● Document text
────────────────────────────────────────

In [None]:
import pandas as pd
import matplotlib.pyplot as plt

# Introduction to Pandas. Part IV

Contents

- [Applying a function to a pandas Series or DataFrame](#1.-Applying-a-function-to-a-pandas-Series-or-DataFrame)
- [Using groupby](#2.-Using-groupby)
- [Unstacking](#3.-Unstacking)
- [Pivot tables and cross tabulations](#4.-Pivot-tables-and-cross-tabulations)
- [Rolling and resampling](#5.-Rolling-and-resampling)

## 1. Applying a function to a pandas Series or DataFrame

- [The map method](#1.1.-The-map-method)
- [The apply method](#1.2.-The-apply-method)
- [The applymap method](#1.3.-The-applymap-method)

In [None]:
url = "https://raw.githubusercontent.com/um-perez-alvaro/Data-Science-Practice/master/Data/titanic.csv"
titanic = pd.read_csv(url)
titanic.head()

### 1.1. The map method

map is a Series method.

map allows you to map an existing value of a series to a different set of values.

In [None]:
my_map = {'female':1,'male':0}
my_map

In [None]:
# map 'female' to 0 and 'male' to 1
titanic['Sex_num'] = titanic.Sex.map(my_map)

In [None]:
titanic.Sex_num

In [None]:
titanic.loc[0:4,['Sex','Sex_num']]

### 1.2. The apply method

apply is both a Series method and a DataFrame method

- [Apply as a Series method](#1.2.1.-Apply-as-a-Series-method)

────────────────────────────────────────

● Listed records
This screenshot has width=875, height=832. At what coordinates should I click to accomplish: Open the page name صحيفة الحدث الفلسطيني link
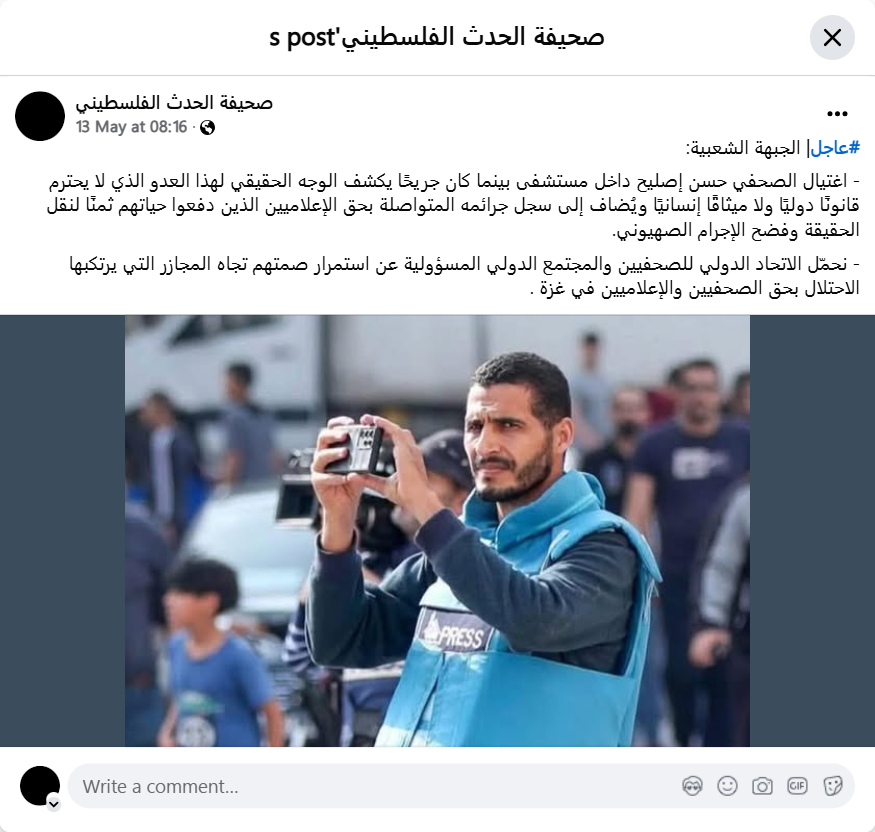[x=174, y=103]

────────────────────────────────────────

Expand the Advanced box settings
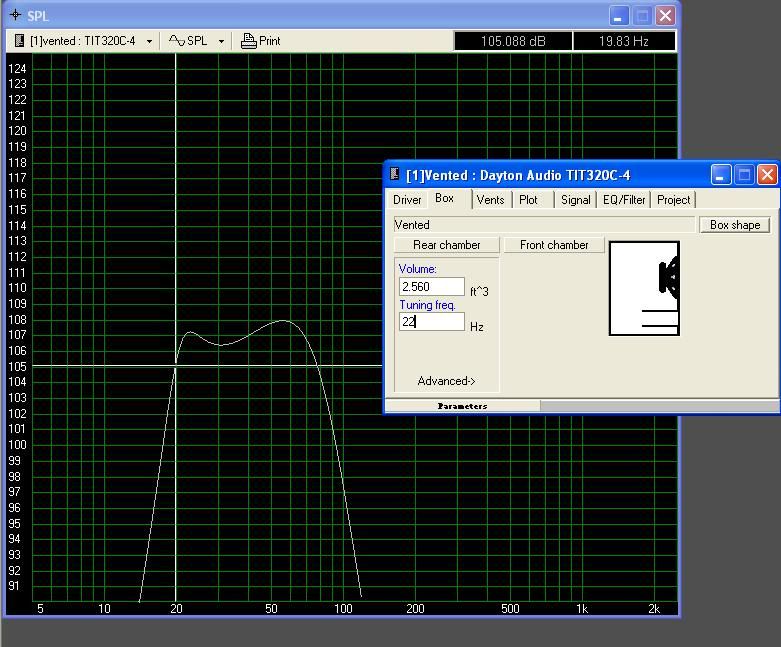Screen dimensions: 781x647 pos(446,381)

────────────────────────────────────────

Carry on the pandas tutorial notebook from its last line.

● Expected answer
- [Apply as a DataFrame method](#1.2.2.-Apply-as-a-DataFrame-method)

#### 1.2.1. Apply as a Series method

apply applies a function to each element of the Series

**Remark:** **map** can be substituted for **apply** in many cases, but **apply** is more flexible and thus is recommended

**Example 1:** calculate the length of the strings in the 'Name' column

In [None]:
titanic['Name_length'] = titanic.Name.apply(len) # apply Python len function

In [None]:
titanic.loc[0:4,['Name','Name_length']]

In [None]:
titanic.Name.map(len)

**Example 2:** round up each element in the 'Fare' Series to the next integer

In [None]:
import numpy as np
titanic['Fare_ceil'] = titanic.Fare.apply(np.ceil) # apply Numpy ceiling function

In [None]:
titanic.loc[0:4,['Fare','Fare_ceil']]

**Example 3:** Extract the last name of each person into its own column

In [None]:
def get_last_name(x):
    return x.split(',')[0]

In [None]:
titanic['Last_name'] = titanic.Name.apply(get_last_name)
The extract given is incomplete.